[Recorded information]
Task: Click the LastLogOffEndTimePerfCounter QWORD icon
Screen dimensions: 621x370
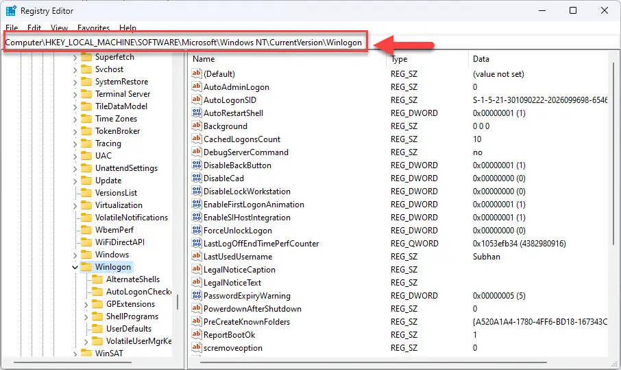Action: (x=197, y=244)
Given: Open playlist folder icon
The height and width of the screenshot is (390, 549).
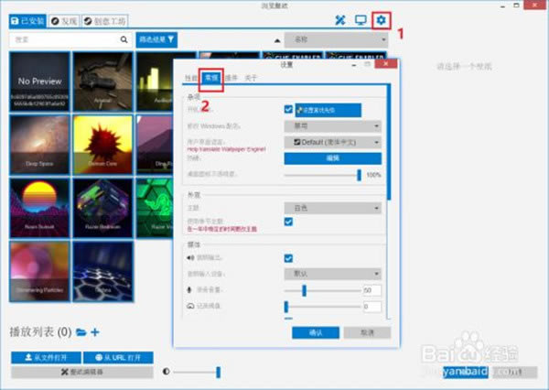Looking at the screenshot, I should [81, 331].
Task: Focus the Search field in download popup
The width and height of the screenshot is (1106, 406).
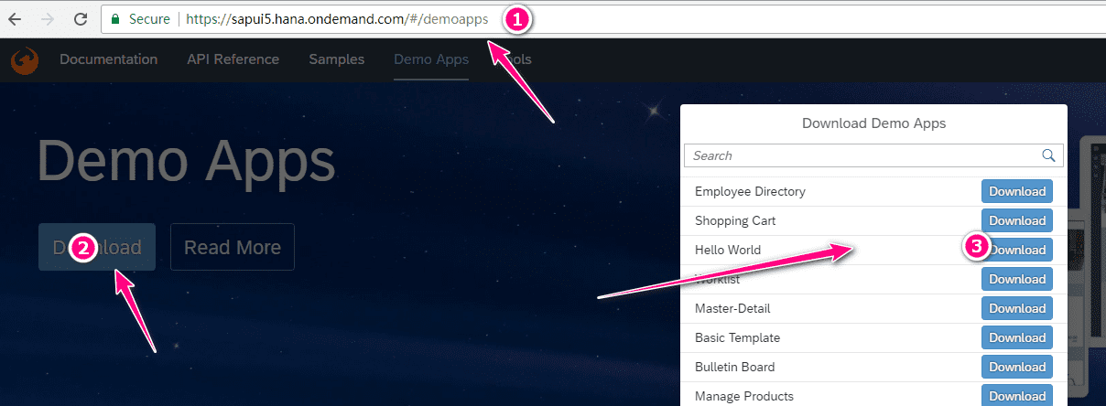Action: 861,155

---

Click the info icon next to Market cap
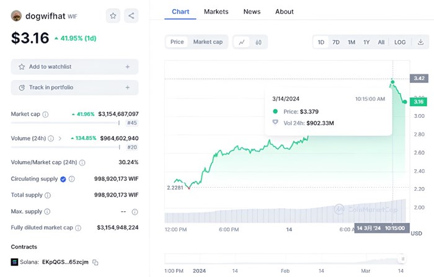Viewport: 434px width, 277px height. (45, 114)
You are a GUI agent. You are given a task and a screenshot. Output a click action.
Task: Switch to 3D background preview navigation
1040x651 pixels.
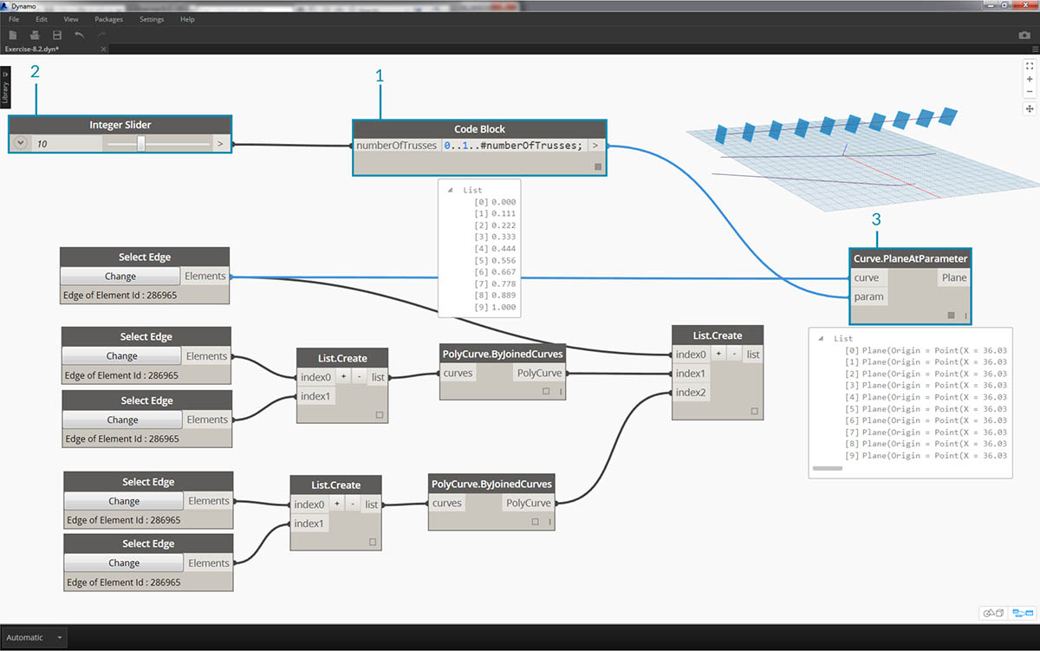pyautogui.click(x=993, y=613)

[Work instruction] In the listing above, find the line with "Task: Click the" and the line with "Task: Focus the". Set down exactly those lines and everything between them, skipping pictures.

[Problem solution]
Task: Click the LastLogOffEndTimePerfCounter QWORD icon
Screen dimensions: 621x370
Action: (x=197, y=244)
Given: Open playlist folder icon
The height and width of the screenshot is (390, 549).
Looking at the screenshot, I should [81, 331].
Task: Focus the Search field in download popup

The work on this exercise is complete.